According to reporters, “Western sanctions on Russian energy mean Beijing has saved billions of dollars” through increased imports of Russian coal, gas, and oil. China’s proposal does not contain any concrete solutions to the year-long war, which has resulted in tens of thousands of deaths, destroyed cities, and forced millions to flee.
The US has criticized China for not condemning Russia’s actions and for giving it an economic lifeline. However, Putin has welcomed China’s offer to mediate, and the Kremlin said he would provide Xi with detailed “clarifications” of Russia’s position, without elaborating.
In addition to discussions on the Ukraine crisis, Putin and Xi are expected to deepen cooperation in space exploration, new technologies, and nuclear power reactors. Russia has also been helping to build nuclear reactors in China, while growing oil and coal deliveries to China have continued.

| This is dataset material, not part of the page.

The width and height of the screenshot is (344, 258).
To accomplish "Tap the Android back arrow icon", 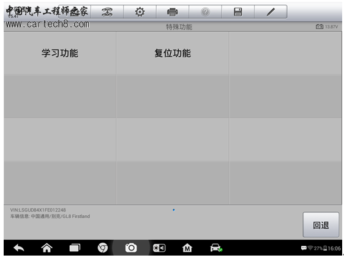I will 19,248.
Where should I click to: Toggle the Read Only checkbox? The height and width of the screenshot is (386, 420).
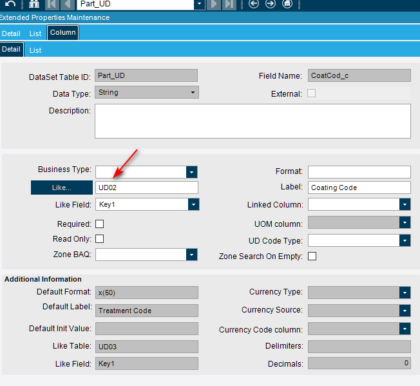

Despite the growing cooperation between Russia and China, Western pressure on Russia has increased. In response, Putin’s administration has reportedly told officials to stop using Apple iPhones due to concerns that the devices are vulnerable to Western intelligence agencies. This move was reported by the Kommersant daily newspaper on Monday.
Meanwhile, justice ministers from around the world met in London on Monday to discuss support for the ICC. Several European Union countries also signed an agreement in Brussels to buy 155 mm artillery shells for Ukraine, with the first joint orders expected at the end of May.
The ongoing conflict in Ukraine has resulted in fierce fighting in the eastern town of Bakhmut, with both sides launching counter offensives. Ukrainian forces have held out in Bakhmut since last summer in the longest and bloodiest battle of the war.
According to Ukraine’s military, defenders in Bakhmut, Lyman, Ivanivske, Bohdanivka, and Hryhorivka – all towns in the Donetsk region – had repelled 69 Russian attacks in the past day. The military also noted that British intelligence had reported Ukrainian supply lines west of Bakhmut and west of the town of Avdiivka, further south, were under pressure.
Meanwhile, Russia’s Wagner mercenary group, which is spearheading the assault on Bakhmut, has suffered heavy losses. The group’s founder, Yevgeny Prigozhin, announced plans to recruit 30,000 new fighters by mid-May. In January, the United States assessed that Wagner had about 50,000 fighters in Ukraine, including 40,000 convicts Prigozhin had recruited from Russian prisons with a promise of a pardon if they survived six months.